Abstract

Surface‐wave data from a portable broadband array have been used to invert for the velocity structure of the crust and upper mantle beneath the Chaco and Paraná Basins of central South America. The upper‐mantle velocity structure beneath the Paraná Basin is cratonic in character, whereas that beneath the Chaco Basin is tectonic or asthenospheric in character. The surface‐wave analysis used broadband recordings from a subset of a 14‐station array deployed in a roughly east‐west sawtooth arrangement along 20°S latitude, with a total E‐W aperture of ∼1,400 km. Results from receiver‐function analysis, as well as direct P‐wave regional travel‐time data, were used in the inversions to help constrain Moho depths and crust and upper‐mantle velocities. S‐wave structure for the intracratonic Paraná Basin was determined using interstation phase and group velocities for Rayleigh waves (fundamental and first higher mode) and Love waves (fundamental mode only) based on seven events with paths which traverse the eastern Paraná Basin and one event with a path across the western Paraná Basin. The average Moho depth in the eastern Paraná Basin is ∼42 km. The high‐velocity upper‐mantle lid has a maximum S‐wave velocity of 4.7 km/s, with no resolvable low‐velocity zone to at least 200 km depth. This cratonic velocity structure indicates the presence of a lithospheric root beneath the Paraná Basin despite emplacement of the Paraná plume.

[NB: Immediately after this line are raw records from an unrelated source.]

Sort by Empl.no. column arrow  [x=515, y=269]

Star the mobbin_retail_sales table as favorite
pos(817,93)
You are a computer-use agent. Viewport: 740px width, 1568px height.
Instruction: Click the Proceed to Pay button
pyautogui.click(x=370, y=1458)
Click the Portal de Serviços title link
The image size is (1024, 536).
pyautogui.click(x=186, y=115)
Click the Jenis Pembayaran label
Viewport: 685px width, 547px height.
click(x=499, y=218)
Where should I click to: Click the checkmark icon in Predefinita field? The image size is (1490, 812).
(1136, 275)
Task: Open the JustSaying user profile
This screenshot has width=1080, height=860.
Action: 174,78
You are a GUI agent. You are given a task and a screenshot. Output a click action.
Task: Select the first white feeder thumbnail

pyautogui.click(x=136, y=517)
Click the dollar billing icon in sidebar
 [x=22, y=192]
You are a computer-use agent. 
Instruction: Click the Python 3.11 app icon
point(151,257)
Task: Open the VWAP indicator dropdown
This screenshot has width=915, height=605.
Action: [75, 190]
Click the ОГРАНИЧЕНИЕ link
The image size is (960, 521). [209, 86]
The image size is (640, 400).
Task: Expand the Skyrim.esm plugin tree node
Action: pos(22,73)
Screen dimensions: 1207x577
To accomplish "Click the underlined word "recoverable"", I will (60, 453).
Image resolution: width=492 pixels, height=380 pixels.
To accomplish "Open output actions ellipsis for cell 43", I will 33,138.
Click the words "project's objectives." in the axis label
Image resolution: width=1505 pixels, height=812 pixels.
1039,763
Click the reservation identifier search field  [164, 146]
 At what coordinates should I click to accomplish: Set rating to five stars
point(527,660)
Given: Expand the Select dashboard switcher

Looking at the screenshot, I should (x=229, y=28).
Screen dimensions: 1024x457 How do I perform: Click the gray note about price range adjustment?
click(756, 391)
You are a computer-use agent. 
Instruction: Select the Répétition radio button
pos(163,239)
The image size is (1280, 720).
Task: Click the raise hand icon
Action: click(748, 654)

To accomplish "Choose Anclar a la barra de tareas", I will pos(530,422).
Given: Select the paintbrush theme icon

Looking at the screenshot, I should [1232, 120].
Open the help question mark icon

The limited data from the western Paraná Basin are consistent with a homogeneous upper‐mantle structure throughout the Paraná Basin. Waveform inversion of fundamental‐mode and first‐higher‐mode Rayleigh waves from a single subandean event was used to obtain estimates for pure‐path dispersion along propagation paths through the Chaco Basin and the western half of the Paraná Basin. The data were partitioned to isolate the partial‐path contribution of the phase and group velocities for the Chaco Basin. The phase and group velocities from this somewhat sparse data set were inverted to obtain a velocity‐depth model for the Chaco Basin. The distinguishing features of the Chaco model consist of a rather shallow Moho depth, 32 km, and low (“asthenospheric”) upper‐mantle S‐wave velocities, about 4.2 km/s, with velocity increasing only slightly to about 4.3km/s at 150 km depth.